— EXERCISE GOAL —
Where the string "Zrinjski" occurs in a line of the entries below, copy that line.

Items from a data source
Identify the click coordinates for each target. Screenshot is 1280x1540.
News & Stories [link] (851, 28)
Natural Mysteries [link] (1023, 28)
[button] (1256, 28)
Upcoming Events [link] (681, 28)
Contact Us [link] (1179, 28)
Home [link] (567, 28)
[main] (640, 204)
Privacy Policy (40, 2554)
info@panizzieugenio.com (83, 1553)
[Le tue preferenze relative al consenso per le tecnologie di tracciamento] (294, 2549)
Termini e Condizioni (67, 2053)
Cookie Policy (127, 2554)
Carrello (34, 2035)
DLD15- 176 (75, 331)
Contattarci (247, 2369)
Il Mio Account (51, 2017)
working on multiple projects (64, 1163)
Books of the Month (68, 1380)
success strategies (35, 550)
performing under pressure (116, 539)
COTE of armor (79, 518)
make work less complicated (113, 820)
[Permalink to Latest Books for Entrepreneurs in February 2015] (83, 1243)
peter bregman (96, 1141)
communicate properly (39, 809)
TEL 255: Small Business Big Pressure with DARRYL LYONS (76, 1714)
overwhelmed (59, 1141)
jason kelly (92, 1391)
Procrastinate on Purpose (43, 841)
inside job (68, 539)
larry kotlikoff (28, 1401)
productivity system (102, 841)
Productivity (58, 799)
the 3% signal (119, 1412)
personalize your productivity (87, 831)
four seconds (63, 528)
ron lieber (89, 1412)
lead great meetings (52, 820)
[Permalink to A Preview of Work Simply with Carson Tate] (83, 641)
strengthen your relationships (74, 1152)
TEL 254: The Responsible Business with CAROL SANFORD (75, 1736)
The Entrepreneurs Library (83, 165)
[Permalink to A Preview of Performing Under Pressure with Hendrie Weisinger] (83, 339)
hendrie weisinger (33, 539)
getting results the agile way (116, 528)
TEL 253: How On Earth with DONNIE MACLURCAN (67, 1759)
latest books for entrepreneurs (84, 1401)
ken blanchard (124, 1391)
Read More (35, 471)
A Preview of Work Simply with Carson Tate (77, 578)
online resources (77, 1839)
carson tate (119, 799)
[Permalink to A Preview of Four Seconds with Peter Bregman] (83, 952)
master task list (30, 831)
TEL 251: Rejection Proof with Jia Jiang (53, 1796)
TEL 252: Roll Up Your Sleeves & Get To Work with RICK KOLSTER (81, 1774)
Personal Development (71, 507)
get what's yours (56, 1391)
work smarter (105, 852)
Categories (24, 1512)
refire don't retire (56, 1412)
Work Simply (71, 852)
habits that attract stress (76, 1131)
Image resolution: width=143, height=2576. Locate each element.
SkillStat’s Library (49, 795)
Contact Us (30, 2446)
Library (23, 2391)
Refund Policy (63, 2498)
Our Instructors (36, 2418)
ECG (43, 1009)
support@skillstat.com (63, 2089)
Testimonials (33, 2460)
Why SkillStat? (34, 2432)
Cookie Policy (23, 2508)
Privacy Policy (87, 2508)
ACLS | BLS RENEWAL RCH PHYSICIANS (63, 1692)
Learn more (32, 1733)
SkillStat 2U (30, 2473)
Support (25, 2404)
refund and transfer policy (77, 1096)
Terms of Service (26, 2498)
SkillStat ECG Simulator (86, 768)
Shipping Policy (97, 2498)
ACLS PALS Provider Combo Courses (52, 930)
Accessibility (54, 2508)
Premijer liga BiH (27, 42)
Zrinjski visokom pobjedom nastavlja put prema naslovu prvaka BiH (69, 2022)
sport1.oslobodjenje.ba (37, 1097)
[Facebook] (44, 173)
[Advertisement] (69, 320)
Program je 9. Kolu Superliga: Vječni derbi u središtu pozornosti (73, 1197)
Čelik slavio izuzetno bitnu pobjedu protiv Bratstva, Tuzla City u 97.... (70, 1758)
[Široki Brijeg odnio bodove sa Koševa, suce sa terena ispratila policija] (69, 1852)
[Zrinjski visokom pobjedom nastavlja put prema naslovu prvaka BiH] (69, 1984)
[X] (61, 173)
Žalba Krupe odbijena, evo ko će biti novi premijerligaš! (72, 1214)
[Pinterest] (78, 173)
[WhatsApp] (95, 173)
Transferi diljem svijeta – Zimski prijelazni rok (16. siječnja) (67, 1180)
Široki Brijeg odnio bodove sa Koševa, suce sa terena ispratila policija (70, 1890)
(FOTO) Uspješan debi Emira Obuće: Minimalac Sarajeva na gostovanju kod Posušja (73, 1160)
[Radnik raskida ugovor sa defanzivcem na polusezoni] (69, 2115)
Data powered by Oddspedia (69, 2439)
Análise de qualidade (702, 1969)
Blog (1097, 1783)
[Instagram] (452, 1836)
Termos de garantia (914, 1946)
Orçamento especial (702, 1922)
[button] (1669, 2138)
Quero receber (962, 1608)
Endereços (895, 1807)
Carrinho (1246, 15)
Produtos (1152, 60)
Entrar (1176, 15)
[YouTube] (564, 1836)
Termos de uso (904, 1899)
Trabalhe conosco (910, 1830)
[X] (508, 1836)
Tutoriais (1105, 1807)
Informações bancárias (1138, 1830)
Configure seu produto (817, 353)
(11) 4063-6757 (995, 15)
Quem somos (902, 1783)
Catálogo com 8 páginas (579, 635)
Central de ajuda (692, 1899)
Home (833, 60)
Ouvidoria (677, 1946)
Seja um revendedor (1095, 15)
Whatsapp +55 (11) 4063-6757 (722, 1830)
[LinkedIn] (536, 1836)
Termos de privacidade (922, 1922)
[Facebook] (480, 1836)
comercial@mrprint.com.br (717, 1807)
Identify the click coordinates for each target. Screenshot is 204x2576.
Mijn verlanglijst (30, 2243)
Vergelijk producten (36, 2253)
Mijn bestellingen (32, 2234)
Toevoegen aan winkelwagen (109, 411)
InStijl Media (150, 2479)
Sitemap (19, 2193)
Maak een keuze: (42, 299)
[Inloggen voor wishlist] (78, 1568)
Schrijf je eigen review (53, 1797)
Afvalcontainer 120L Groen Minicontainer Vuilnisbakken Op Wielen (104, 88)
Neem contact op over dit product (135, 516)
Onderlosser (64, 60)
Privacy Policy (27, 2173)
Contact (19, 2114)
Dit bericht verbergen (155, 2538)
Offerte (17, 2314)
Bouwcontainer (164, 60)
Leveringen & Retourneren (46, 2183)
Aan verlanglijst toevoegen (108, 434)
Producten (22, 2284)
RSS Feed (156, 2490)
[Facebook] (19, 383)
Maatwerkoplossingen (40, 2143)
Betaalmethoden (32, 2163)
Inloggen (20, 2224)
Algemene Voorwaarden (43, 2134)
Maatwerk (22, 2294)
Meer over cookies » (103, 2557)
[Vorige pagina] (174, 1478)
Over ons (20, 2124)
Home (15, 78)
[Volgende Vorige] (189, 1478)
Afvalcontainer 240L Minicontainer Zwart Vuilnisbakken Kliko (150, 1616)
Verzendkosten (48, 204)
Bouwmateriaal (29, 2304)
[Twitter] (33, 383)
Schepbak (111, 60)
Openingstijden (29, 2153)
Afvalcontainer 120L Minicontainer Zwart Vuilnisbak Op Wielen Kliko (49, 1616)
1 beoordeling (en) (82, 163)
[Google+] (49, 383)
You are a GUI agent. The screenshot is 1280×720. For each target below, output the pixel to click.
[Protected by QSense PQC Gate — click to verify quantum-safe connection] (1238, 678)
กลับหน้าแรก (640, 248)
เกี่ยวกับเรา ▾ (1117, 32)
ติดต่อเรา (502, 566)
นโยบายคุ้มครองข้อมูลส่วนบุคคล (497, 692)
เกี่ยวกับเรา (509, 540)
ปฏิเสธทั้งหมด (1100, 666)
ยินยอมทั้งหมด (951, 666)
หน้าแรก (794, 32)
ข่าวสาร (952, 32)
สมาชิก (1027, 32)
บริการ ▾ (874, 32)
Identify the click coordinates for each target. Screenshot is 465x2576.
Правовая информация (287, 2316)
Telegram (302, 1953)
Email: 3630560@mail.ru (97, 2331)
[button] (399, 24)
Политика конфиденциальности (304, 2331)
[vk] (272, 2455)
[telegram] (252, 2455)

— EXERCISE RESPONSE —
Zrinjski visokom pobjedom nastavlja put prema naslovu prvaka BiH (69, 2022)
[Zrinjski visokom pobjedom nastavlja put prema naslovu prvaka BiH] (69, 1984)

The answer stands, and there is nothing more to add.